Move may signal cheaper electric bills for millions of consumers from Newark to Chicago starting in 2019

Power-capacity prices fell sharply in an auction for the country’s largest grid, signaling cheaper electric bills for millions of consumers from Newark to Chicago starting in 2019.

PJM Interconnection LLC, which runs the electricity grid serving a fifth of all U.S. residents, set prices at $100/megawatt-day for the vast majority of its 13-state territory to start in 2019. That is down from the $164.77 rate set during last year’s auction.

It is a surprise to many investors and analysts, falling at the bottom of expectations that were already bearish compared to last year. A UBS survey of investors, industry executives and consultants last week forecast a baseline result of $122/megawatt-day. About a third of respondents expected prices between $100 and $110, the lowest option in the survey.

“The (demand) forecast is lower, and there was a large amount of new gas-fired combined-cycle generation clearing for the first time in the auction,” Stu Bresler, a PJM senior vice president said in a news release explaining the results.

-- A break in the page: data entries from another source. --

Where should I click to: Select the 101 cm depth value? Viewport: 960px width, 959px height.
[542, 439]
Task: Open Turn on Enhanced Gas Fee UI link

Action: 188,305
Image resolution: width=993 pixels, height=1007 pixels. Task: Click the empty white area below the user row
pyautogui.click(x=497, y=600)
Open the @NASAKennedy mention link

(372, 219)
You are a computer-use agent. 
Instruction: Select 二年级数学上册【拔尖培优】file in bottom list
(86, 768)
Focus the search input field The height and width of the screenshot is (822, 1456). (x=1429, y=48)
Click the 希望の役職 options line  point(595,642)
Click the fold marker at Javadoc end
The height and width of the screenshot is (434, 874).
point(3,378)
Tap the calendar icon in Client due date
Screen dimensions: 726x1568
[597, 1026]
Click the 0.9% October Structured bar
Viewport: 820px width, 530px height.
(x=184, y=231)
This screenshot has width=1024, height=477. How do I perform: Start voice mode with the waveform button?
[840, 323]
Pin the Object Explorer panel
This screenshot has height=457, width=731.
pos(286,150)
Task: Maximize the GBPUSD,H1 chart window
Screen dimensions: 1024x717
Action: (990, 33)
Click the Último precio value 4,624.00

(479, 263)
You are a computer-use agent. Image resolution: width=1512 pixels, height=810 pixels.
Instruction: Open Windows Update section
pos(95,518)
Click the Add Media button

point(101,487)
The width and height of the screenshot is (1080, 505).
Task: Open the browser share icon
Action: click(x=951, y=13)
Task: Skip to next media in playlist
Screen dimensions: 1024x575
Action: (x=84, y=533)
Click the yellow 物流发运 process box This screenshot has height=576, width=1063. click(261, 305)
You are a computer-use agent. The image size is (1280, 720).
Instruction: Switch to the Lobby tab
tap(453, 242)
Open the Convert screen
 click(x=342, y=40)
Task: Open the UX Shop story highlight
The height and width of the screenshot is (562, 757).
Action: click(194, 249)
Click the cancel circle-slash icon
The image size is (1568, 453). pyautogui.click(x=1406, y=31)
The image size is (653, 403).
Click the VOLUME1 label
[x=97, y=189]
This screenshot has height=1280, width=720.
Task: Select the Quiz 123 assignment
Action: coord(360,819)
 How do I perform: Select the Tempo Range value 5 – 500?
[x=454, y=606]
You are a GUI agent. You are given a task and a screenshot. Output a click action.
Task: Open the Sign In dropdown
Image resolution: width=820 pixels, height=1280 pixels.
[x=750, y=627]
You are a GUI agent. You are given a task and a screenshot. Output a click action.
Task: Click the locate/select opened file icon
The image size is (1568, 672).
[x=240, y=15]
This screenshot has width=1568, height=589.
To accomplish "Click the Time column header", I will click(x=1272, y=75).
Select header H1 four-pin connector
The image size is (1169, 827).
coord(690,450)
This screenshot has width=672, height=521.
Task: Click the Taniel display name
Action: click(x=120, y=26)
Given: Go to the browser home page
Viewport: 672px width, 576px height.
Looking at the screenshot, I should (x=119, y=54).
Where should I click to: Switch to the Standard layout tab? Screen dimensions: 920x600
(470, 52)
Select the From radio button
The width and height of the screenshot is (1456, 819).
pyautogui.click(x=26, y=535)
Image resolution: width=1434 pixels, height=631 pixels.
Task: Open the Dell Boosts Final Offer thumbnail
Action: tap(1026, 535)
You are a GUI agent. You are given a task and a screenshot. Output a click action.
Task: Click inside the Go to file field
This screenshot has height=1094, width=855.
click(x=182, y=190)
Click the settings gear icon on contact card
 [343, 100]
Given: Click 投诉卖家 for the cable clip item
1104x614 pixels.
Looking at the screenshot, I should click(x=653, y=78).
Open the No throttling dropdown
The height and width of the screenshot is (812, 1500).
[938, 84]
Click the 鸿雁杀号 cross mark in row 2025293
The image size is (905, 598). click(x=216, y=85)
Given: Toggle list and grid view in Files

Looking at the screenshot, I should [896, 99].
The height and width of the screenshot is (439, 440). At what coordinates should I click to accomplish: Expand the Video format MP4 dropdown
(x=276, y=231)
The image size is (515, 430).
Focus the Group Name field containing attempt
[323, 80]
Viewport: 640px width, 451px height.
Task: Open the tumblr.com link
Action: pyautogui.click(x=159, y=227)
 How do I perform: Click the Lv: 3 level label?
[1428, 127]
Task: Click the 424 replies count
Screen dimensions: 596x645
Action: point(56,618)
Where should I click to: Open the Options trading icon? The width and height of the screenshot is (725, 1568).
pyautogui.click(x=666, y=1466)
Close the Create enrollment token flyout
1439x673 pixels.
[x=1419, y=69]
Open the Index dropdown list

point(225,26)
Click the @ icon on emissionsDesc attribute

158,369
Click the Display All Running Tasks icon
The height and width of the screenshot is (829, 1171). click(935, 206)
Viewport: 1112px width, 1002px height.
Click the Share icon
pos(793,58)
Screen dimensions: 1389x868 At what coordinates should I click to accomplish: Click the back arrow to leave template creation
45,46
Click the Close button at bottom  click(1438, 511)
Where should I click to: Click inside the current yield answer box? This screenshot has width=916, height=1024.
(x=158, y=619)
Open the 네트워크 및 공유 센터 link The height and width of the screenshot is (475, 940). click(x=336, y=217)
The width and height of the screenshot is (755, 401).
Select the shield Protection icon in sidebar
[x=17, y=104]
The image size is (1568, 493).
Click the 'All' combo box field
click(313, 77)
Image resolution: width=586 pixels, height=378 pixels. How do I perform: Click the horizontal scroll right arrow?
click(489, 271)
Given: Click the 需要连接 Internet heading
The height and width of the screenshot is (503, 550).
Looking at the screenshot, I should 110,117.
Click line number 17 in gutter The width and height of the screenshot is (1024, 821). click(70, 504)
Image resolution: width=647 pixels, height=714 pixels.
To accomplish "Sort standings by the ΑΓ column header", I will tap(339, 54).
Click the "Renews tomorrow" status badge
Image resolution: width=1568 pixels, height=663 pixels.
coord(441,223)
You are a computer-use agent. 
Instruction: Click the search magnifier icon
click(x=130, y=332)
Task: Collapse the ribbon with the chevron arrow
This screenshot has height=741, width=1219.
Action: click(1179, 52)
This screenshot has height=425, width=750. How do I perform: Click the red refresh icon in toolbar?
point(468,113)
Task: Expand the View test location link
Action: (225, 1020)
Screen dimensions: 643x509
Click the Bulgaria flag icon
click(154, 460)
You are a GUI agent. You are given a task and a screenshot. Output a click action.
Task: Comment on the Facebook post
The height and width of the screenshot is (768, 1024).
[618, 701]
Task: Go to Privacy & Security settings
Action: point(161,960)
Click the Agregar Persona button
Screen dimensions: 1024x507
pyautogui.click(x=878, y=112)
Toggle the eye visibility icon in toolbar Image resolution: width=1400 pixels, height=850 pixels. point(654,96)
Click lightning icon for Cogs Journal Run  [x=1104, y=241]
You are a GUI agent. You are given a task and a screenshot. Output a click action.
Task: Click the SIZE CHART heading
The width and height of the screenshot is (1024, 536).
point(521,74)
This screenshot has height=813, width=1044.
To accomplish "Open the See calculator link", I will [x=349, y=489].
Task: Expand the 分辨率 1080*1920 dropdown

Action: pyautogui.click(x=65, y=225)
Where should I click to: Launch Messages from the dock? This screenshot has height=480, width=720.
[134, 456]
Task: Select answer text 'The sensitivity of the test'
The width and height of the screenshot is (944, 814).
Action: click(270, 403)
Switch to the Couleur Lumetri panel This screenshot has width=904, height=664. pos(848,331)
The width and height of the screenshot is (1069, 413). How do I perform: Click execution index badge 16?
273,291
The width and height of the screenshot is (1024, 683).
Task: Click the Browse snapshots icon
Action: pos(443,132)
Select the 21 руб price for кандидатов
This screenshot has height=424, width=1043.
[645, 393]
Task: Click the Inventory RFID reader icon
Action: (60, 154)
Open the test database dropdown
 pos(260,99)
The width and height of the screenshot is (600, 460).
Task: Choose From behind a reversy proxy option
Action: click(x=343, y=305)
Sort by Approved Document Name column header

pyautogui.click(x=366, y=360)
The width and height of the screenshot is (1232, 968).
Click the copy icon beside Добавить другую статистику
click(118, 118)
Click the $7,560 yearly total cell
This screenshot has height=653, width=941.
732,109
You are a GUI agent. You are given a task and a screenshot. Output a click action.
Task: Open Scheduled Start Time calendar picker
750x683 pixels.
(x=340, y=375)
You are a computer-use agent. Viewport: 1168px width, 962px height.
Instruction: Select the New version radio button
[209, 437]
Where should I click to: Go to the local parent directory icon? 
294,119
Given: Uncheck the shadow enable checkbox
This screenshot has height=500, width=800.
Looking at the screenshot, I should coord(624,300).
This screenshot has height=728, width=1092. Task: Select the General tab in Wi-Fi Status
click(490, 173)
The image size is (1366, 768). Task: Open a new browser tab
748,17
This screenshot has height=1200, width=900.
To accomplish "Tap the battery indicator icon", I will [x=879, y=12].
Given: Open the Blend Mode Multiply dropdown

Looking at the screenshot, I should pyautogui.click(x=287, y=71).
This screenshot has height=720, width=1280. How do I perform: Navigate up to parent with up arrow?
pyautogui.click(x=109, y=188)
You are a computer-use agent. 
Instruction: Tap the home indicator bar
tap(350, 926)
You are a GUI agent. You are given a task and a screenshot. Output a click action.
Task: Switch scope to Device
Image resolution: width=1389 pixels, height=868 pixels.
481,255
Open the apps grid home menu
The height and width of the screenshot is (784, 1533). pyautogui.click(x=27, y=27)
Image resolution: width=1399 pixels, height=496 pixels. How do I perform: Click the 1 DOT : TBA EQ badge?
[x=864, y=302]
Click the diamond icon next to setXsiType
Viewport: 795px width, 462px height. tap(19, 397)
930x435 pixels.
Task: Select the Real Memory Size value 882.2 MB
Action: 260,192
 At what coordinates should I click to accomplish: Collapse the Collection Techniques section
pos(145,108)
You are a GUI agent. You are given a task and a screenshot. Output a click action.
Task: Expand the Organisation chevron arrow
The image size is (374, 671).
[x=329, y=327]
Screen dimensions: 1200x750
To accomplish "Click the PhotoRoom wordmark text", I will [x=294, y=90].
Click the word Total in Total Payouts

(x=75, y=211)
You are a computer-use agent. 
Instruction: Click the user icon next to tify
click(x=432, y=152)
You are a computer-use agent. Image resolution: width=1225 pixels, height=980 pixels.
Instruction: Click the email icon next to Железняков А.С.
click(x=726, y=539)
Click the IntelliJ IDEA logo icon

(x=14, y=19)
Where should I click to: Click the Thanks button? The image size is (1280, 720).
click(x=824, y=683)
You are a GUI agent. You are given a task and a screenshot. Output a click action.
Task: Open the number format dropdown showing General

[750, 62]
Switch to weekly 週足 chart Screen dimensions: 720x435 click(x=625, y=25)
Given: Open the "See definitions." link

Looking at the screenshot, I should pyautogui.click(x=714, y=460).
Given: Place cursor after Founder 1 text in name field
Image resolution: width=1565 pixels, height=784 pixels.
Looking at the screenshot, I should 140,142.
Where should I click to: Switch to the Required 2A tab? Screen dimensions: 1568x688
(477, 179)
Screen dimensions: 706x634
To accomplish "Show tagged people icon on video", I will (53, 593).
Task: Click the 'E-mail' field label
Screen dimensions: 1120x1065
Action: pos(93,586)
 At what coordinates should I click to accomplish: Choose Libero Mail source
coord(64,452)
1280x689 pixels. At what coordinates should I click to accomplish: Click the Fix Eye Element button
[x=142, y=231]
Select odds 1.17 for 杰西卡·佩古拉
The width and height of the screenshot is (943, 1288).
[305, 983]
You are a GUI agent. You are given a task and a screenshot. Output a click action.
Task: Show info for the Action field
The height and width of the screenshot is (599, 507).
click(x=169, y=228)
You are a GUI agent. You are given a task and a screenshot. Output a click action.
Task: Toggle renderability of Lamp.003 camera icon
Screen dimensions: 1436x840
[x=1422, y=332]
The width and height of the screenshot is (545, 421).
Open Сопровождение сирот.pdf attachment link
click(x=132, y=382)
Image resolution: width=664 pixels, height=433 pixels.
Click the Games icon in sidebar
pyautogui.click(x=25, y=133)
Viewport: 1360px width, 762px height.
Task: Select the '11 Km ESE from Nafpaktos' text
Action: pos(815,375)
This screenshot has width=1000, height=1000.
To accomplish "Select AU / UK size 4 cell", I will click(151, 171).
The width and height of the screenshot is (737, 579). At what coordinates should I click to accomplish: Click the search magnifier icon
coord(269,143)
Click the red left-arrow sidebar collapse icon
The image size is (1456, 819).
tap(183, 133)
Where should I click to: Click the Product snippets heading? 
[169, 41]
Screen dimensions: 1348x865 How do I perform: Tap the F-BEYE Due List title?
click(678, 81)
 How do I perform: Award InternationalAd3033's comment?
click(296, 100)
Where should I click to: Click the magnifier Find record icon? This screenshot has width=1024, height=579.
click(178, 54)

PJM pays this money to power plants in exchange for a guarantee they will be able to run when demand peaks. The grid operators have compared it to an insurance premium that pays for reliability. The price trickles down into consumer electricity bills and also provides a baseline revenue for many power companies that own generation plants in the region.

PJM had tried to increase what it pays to those companies in recent years to ensure they build more generation and run more reliably when demand peaks, especially during extreme weather. But for this auction PJM changed its forecast methodology to more accurately account for energy efficiency and solar-power production, which lowered expectations for demand, according to Morningstar.

The region including New Jersey, the Philadelphia area and the Delmarva Peninsula into Virginia will see even larger declines. Prices there will be $119.77/megawatt-day, down from $225.42 approved last year.